Central business districts in cities have traditionally been places where Americans meet, mingle, and encounter others with different outlooks and backgrounds; they are the common thread that keeps our cities, connections, and relationships together. The spatial and physical elements of communal life in cities – think amenities like parks, libraries, playgrounds, cafes, community centers, and mass transit—have huge impacts on propinquity and on creating and sustaining conditions to meet, socialize and create communal social capital.

Research has repeatedly demonstrated that Americans who live in closer proximity to these spaces and regularly take advantage of community amenities and third places like parks, libraries, restaurants, and theaters are appreciably more content with their neighborhood, more trusting of others, less lonely, and more engaged with their neighbor. Residents in amenity-rich neighborhoods with third places are more likely to say their community is an excellent place to live, feel safer walking around their neighborhood at night, and report greater interest in neighborhood goings-on. It is also the case that having vibrant public squares and common shared focal points result in Americans being more likely to help neighbors when asked along with being more trusting of others and more optimistic about the future.

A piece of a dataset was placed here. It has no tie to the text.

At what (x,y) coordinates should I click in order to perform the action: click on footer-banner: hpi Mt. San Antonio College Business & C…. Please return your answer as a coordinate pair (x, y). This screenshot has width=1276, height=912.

Regular interaction and engagement with others, which community amenities and public spaces and resources promote and facilitate, generates a sense of familiarity and ownership of place. As Ryan Streeter rightly notes , it creates “a pride of place that make ‘home’ not just a house but the place where we live in community with others.” Thus, safer and robust urban landscapes promote feelings of community satisfaction and social trust which promote civility and civic engagement.

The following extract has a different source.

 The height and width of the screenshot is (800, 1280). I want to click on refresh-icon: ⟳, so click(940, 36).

Urban civil society may be deeply weakened if cities continue to neglect the issue of public safety. Left unaddressed, city-dwellers will continue to retreat from public spaces. Connection to place and others can thrive when urbanities have safe shared spaces to frequent. Pundits and politicos alike must remember these real benefits when we talk about addressing safety and spatial concerns in our urban centers.

The migration numbers are clear; more and more Americans are moving to suburbs and the Sunbelt while the superstar cities continue to decay. We must understand that the damage to our communities is far more than just economic and commercial; our social and civic ties to our communities will degrade and atrophy if we do not help to make them less dangerous and robust for all residents to use regularly and safely.